Ilustre director do Jornal O PAÍS, é com enorme entusiasmo que escrevo pela segunda vez para o vosso órgão de comunicação. Vivo no bairro Uíge. Está localizado no distrito urbano do Sambizanga, em Luanda.

POR: Kemba Sebastião/bairro Uíge

Em nome dos moradores do bairro supracitado, venho por meio desta reclamar da falta de água nas torneiras há mais de nove meses. Mães, crianças e até pais percorrem largos quilómetros para conseguirem o líquido precioso. Mas, parece jocoso – os que têm reservatórios de água nos seus quintais são os que não reclamam. Aliás, pedem à Deus para que o líquido não acabe enquanto a água não jorrar nas torneiras. No bairro, há meninos que já não sabem o que é tomar banho, escovar os dentes tem sido uma raridade entre muitos. Poupar a água está na base desta triste realidade. Parece que não, mas estamos na Estação das Chuvas. O São Pedro também não está abrir as suas torneiras. O Governo Provincial de Luanda (GPL), encabeçado por Sérgio Luther Rescova assobia para o lado. Diz à imprensa de peito inflamado que vai resolver os problemas básicos desta capital, com realce para os bairros. Já passaram vários governadores nesta província. Todos diziam a mesma coisa. Acho que este foi mais um daqueles que gosta de protagonismo, ou seja, que adora fazer markting pessoal. O administrador do bairro Uíge (Sambizanga), Afonso Antas Miguel, disse em tempos à imprensa pública que a ausência de água nas torneiras deve-se ao facto de a zona de produção estar em reabilitação. Há nove meses?

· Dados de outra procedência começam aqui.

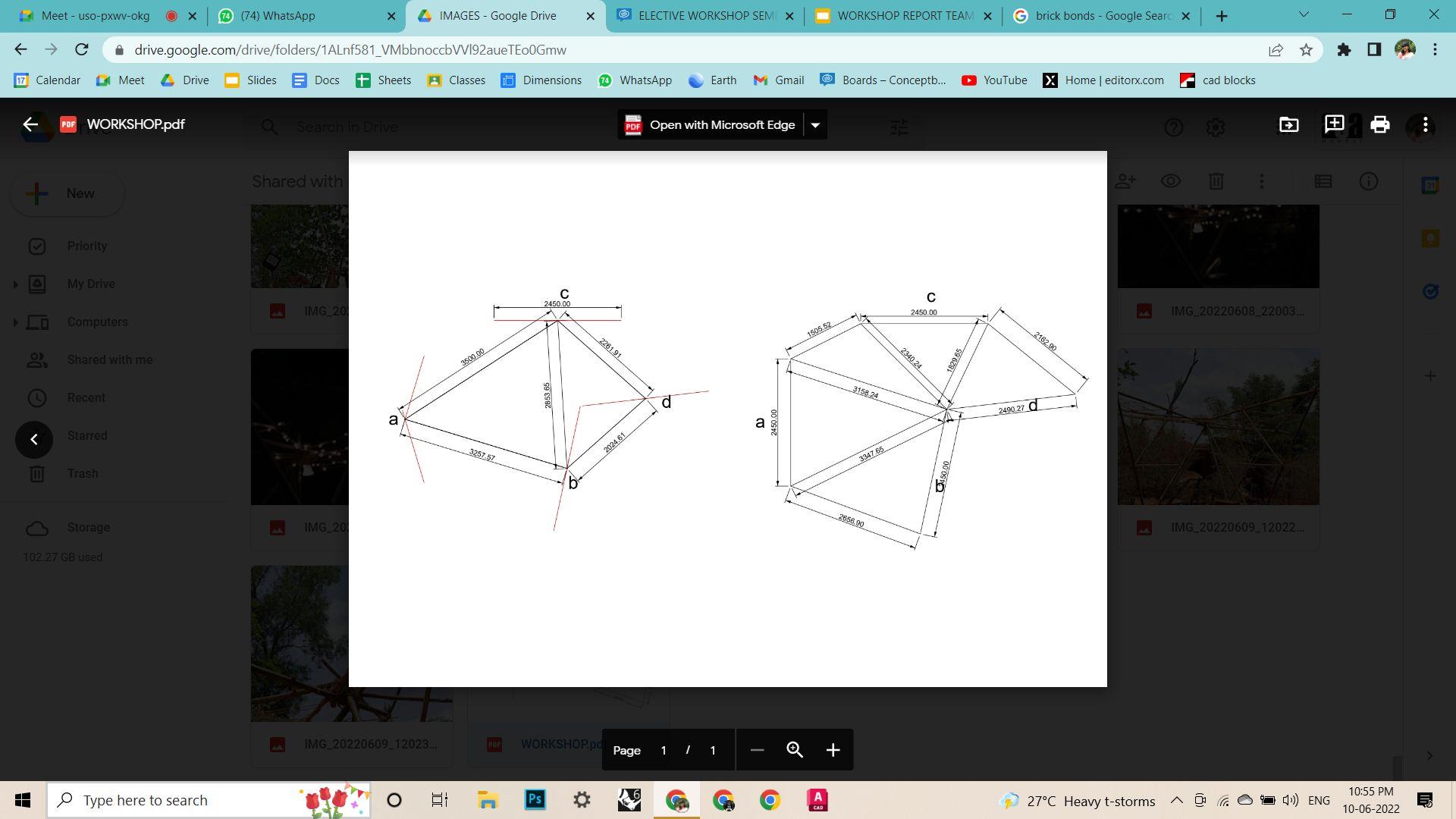1456x819 pixels.
Task: Open YouTube bookmark
Action: click(994, 80)
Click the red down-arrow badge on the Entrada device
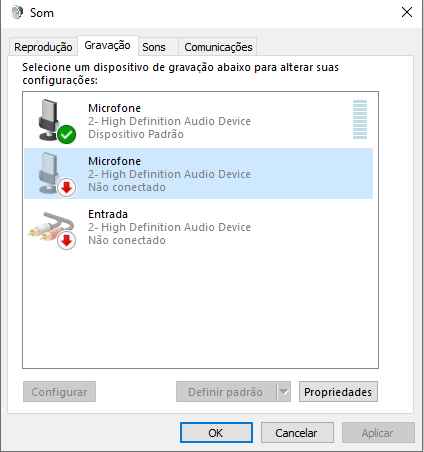Image resolution: width=424 pixels, height=452 pixels. point(67,240)
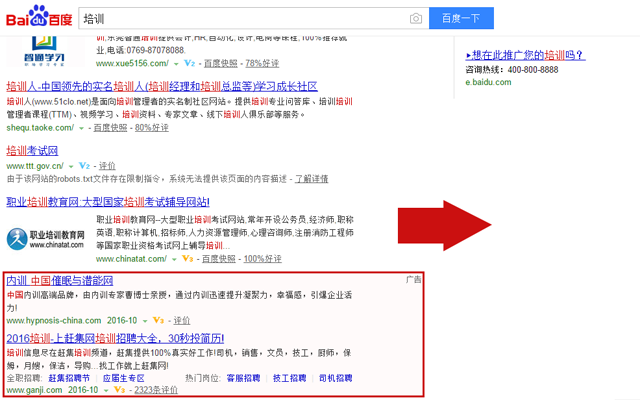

Não sei o que lhe passou pela cabeça, mas é caso para dizer que foi também daqueles que quer ganhar fama na imprensa, já que é novato no circulo político. A população pede ao Governo que olhe para este assunto com alguma sensibilidade, já que nunca tiveram. Vão continuar com os mesmos hábitos do passado? Eu quero saber se eles também gostariam de sentir na carne isto que este povo está a passar. Isso é desumano até.